What is a virtio-pmem device:

virtio-pmem is a device which emulates a persistent memory device without requiring a physical NVDIMM device be present on the host system. virtio-pmem is backed by a memory mapped file on the host side and is exposed to the guest kernel as a region in the guest physical memory. This allows the guest to directly access the host memory pages without a need to use guest driver or interact with VMM. From guest user-space perspective virtio-pmem devices are presented as normal block device like /dev/pmem0. This allows virtio-pmem to be used as rootfs device and make VM boot from it.

Note

Since virtio-pmem is located fully in memory, when used as a block device there is no need to use guest page cache for its operations. This behaviour can be configured by using DAX feature of the kernel.
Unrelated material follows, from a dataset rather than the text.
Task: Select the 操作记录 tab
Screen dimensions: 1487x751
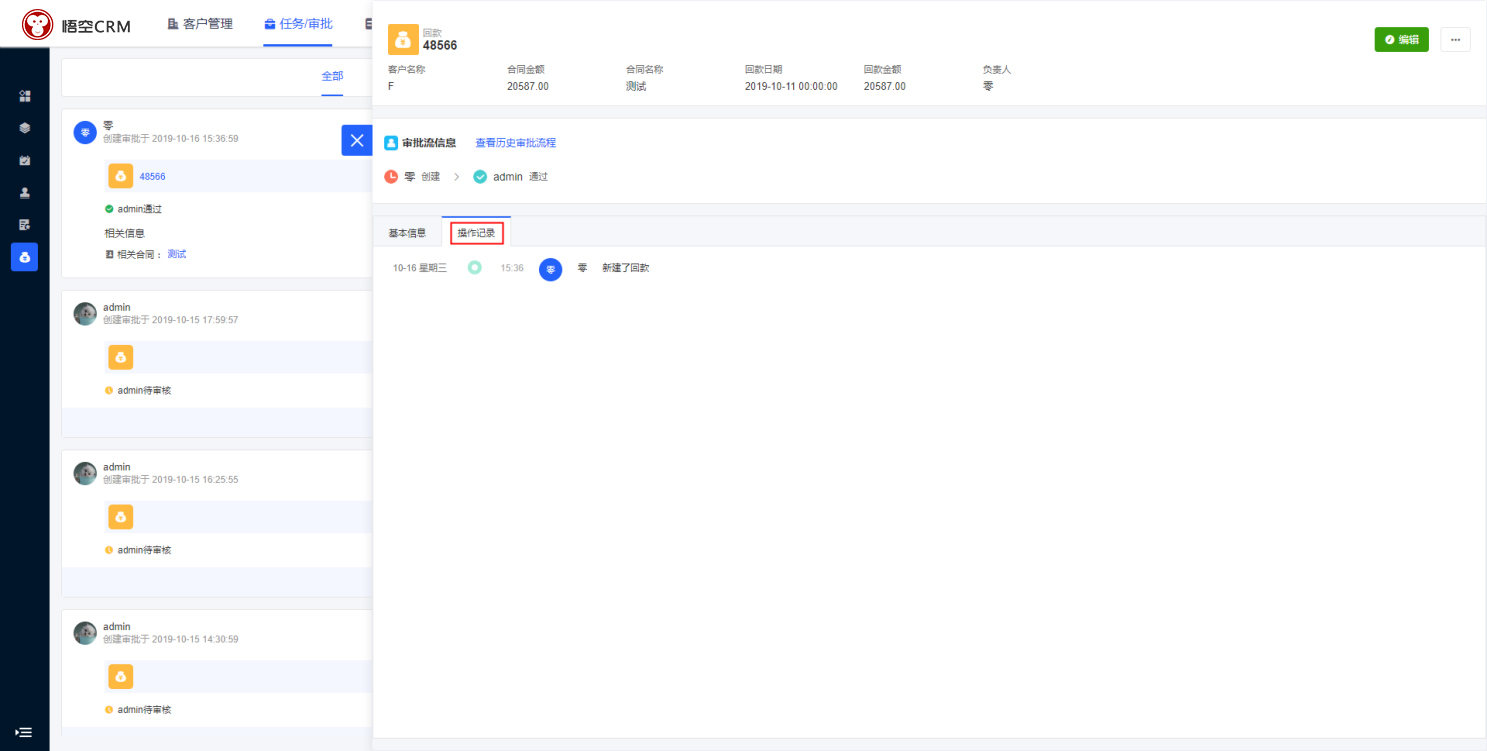Action: pos(476,233)

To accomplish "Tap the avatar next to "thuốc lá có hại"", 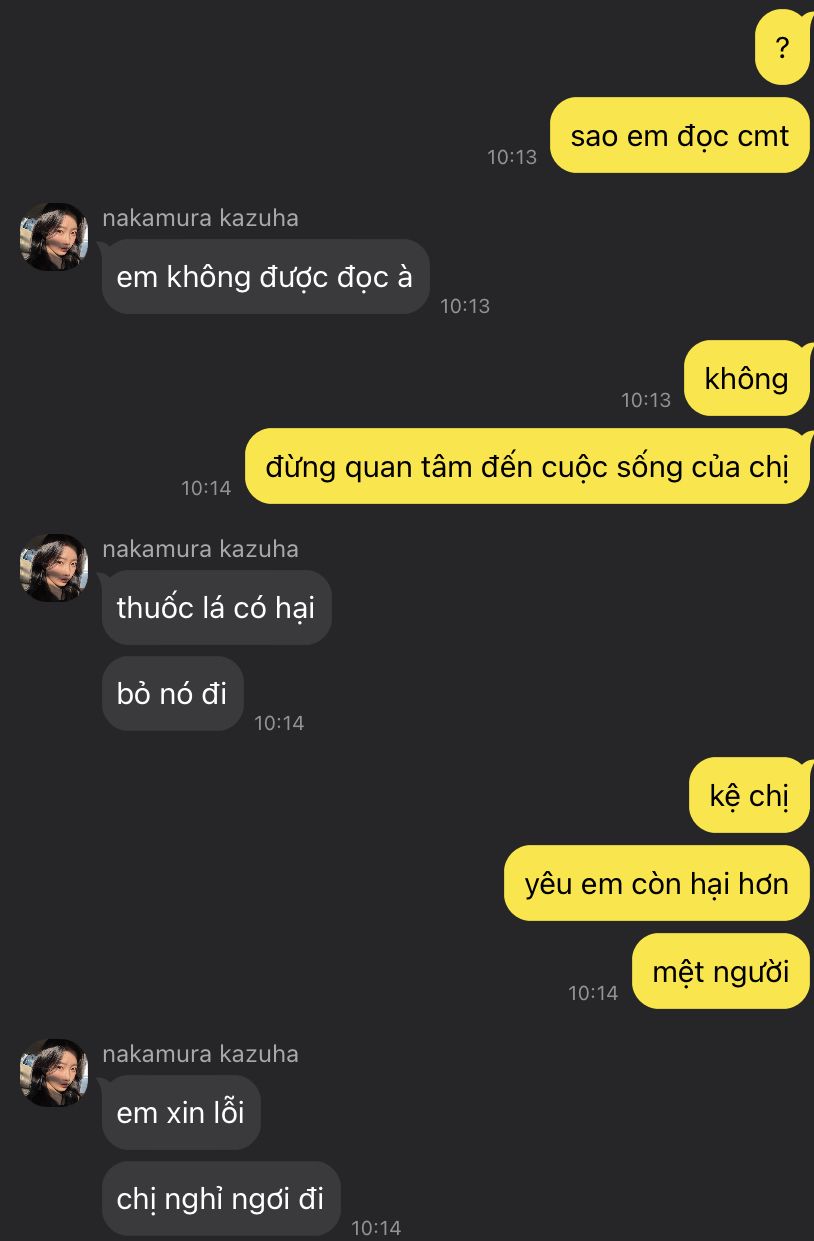I will [x=54, y=568].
  • To mount a device with DAX add --options=dax to the mount command.
  • To configure a root device with DAX append rootflags=dax to the kernel arguments.

DAX support is not uniform for all file systems. Check the kernel documentation for more information.

Prerequisites

In order to use virtio-pmem device, guest kernel needs to built with support for it. The full list of configuration options needed for virtio-pmem and DAX:

# Needed for DAX on aarch64. Will be ignored on x86_64
CONFIG_ARM64_PMEM=y

CONFIG_DEVICE_MIGRATION=y
CONFIG_ZONE_DEVICE=y
CONFIG_VIRTIO_PMEM=y
CONFIG_LIBNVDIMM=y
CONFIG_BLK_DEV_PMEM=y
CONFIG_ND_CLAIM=y
CONFIG_ND_BTT=y
CONFIG_BTT=y
CONFIG_ND_PFN=y
CONFIG_NVDIMM_PFN=y
CONFIG_NVDIMM_DAX=y
CONFIG_OF_PMEM=y
CONFIG_NVDIMM_KEYS=y
CONFIG_DAX=y
CONFIG_DEV_DAX=y
CONFIG_DEV_DAX_PMEM=y
CONFIG_DEV_DAX_KMEM=y
CONFIG_FS_DAX=y
CONFIG_FS_DAX_PMD=y

Configuration

Firecracker implementation exposes these config options for the virtio-pmem device:

  • id - id of the device for internal use
  • path_on_host - path to the backing file
  • root_device - toggle to use this device as root device. Device will be marked as rw in the kernel arguments
  • read_only - tells Firecracker to mmap the backing file in read-only mode. If this device is also configured as root_device, it will be marked as ro in the kernel arguments

Note

Devices will be exposed to the guest in the order in which they are configured with sequential names in the form of /dev/pmem{N} like: /dev/pmem0, /dev/pmem1 ...

Warning

Setting virtio-pmem device to read-only mode can lead to VM shutting down on any attempt to write to the device. This is because from guest kernel perspective virtio-pmem is always read-write capable. Use read-only mode only if you want to ensure the underlying file is never written to.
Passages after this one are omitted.